7 days


7 Days is a weekly round up of developments in pensions, normally published on Monday afternoons. We collate this information from key industry sources, such as the DWP, HMRC and TPR.

In this 7 Days

The Judicial Pensions (Additional Voluntary Contributions) Regulations 1995 (Amendment) Regulations 2017

The Judicial Pensions (Additional Voluntary Contributions) Regulations 1995 (Amendment) Regulations 2017 were laid before Parliament on 27 February 2017, and will come into force on 1 April 2017.

The regulations amend the Judicial Pensions Regulations 2015 to, among other things, take account of the creation of the Fee-Paid Judicial Pension Scheme (“FPJPS”), and ensure parity of treatment between individuals with entitlements under the existing Judicial Pensions and Retirement Act 1993 Scheme and those with entitlements under the FPJPS.
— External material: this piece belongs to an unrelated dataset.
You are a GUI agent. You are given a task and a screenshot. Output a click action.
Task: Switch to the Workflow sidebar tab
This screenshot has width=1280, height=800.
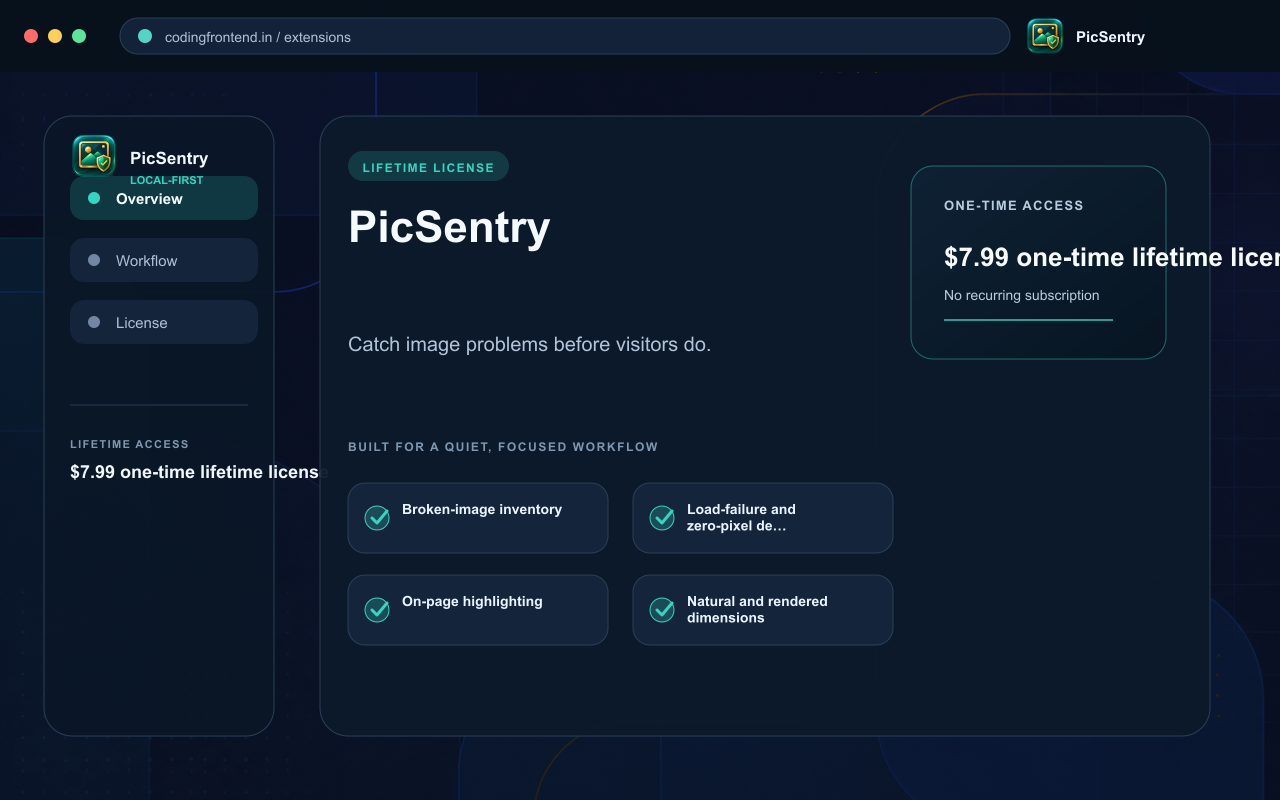pos(164,260)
Government responds to Levy consultation

On 1 March 2017, the DWP responded to the “Occupational and Personal Pension Schemes (General Levy) (Amendment) Regulations 2017” consultation.

The consultation, launched in November 2016, considered the general levy on occupational and personal pension schemes which recovers the core funding provided by the DWP for TPAS, TPO and TPR. It sought views on the proposed rates of the levy for the financial year 2017/18 onwards.

The Government decided to proceed with its proposed approach (Option 3 in the original consultation document) without amendment. The effect of the changes will be to reduce the levy rates for schemes with 500,000 members or more in order to eliminate the surplus whilst maintaining the levy rates freeze for smaller schemes.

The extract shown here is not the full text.